Testée au début du mois d’avril, au large de l’île du Levant (Var), et présentée à la presse, le 12 juin, sur la base aérienne 709 de Cognac (Charente), où sont stationnés les douze Reaper de l’armée de l’air et de l’espace, cette nouvelle capacité française repose sur l’association de l’immense drone de moyenne altitude à longue endurance (MALE) avec le missile Hellfire.

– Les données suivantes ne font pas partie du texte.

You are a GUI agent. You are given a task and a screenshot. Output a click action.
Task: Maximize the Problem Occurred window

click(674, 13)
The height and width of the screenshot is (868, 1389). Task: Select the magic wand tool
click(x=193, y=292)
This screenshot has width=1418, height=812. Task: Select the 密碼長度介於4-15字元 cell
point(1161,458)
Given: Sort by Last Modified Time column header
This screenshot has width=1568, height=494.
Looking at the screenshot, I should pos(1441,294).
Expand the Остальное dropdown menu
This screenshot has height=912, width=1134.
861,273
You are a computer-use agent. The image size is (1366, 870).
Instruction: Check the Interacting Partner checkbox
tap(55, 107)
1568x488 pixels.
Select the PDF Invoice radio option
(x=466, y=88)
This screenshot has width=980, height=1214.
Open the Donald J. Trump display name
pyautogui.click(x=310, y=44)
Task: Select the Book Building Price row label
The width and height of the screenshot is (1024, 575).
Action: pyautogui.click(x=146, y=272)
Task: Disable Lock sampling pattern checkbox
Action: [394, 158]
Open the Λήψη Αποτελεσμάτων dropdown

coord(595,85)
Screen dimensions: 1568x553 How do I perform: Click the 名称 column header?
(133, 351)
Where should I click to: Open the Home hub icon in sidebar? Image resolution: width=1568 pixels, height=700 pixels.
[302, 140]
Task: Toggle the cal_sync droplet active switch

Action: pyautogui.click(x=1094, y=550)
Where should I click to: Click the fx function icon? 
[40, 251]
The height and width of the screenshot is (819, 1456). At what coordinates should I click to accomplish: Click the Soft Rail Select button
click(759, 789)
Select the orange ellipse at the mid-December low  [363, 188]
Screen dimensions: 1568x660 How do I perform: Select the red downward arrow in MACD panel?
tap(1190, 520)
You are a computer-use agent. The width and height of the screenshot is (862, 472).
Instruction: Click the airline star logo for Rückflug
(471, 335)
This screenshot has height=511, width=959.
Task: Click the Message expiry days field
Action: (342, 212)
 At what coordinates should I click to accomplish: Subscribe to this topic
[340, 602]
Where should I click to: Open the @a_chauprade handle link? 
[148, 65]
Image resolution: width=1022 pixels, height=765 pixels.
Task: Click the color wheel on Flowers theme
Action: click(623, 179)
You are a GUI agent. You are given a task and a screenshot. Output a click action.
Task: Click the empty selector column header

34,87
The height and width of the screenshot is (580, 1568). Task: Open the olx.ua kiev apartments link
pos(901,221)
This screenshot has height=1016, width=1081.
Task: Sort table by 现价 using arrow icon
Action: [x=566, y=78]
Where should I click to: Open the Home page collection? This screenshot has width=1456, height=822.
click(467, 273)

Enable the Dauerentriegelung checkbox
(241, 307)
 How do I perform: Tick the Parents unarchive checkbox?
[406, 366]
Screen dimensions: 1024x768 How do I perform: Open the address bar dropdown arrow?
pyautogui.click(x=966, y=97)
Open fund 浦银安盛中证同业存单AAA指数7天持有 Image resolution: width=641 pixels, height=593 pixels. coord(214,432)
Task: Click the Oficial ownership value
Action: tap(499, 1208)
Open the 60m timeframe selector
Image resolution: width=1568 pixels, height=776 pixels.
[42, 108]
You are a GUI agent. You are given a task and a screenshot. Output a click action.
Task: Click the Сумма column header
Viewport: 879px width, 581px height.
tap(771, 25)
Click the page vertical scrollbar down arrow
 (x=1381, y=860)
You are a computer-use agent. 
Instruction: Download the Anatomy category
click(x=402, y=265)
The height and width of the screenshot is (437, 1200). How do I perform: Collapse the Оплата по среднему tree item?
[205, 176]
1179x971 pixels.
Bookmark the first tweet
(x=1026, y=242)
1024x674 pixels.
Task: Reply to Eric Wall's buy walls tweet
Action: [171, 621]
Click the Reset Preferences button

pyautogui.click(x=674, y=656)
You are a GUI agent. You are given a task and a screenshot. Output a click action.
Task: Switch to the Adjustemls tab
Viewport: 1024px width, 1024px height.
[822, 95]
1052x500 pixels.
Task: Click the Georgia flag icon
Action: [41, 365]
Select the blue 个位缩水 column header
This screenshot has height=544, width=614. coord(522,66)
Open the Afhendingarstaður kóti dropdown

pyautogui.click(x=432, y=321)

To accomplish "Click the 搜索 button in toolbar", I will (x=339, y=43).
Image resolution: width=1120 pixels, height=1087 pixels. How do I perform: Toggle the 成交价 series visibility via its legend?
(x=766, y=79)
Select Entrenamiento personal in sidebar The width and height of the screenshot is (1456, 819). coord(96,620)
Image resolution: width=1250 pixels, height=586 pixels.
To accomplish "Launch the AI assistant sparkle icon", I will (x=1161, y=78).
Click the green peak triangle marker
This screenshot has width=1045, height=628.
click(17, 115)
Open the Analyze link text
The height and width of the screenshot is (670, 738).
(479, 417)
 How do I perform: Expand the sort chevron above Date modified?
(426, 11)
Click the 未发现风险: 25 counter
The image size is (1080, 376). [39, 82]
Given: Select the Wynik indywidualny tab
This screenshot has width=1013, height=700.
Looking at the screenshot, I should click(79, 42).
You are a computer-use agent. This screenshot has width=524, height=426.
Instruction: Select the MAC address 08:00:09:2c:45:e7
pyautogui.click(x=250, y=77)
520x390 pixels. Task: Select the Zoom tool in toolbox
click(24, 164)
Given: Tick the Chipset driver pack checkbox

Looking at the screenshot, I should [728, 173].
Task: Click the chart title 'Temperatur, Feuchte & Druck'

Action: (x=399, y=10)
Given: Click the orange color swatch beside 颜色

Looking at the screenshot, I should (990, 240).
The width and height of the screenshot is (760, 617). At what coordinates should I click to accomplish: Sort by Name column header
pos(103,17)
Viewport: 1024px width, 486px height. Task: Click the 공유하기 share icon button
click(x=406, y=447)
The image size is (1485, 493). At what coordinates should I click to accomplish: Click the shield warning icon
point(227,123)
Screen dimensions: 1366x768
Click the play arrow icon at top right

Trois mois ont suffi pour convertir cette arme antichar à la lutte antidrone, après sa mise en service dans la flotte française de Reaper, selon l’armée. Ni le drone ni le missile n’ont été conçus pour la défense aérienne. Leur adaptation si rapide illustre la nécessité de réaffecter, faute de mieux, des moyens existants pour faire face à la menace du « bas du spectre » que représentent les drones d’attaque bon marché à long rayon d’action, à nouveau mise en lumière par la riposte iranienne à la dernière offensive israélo-américaine.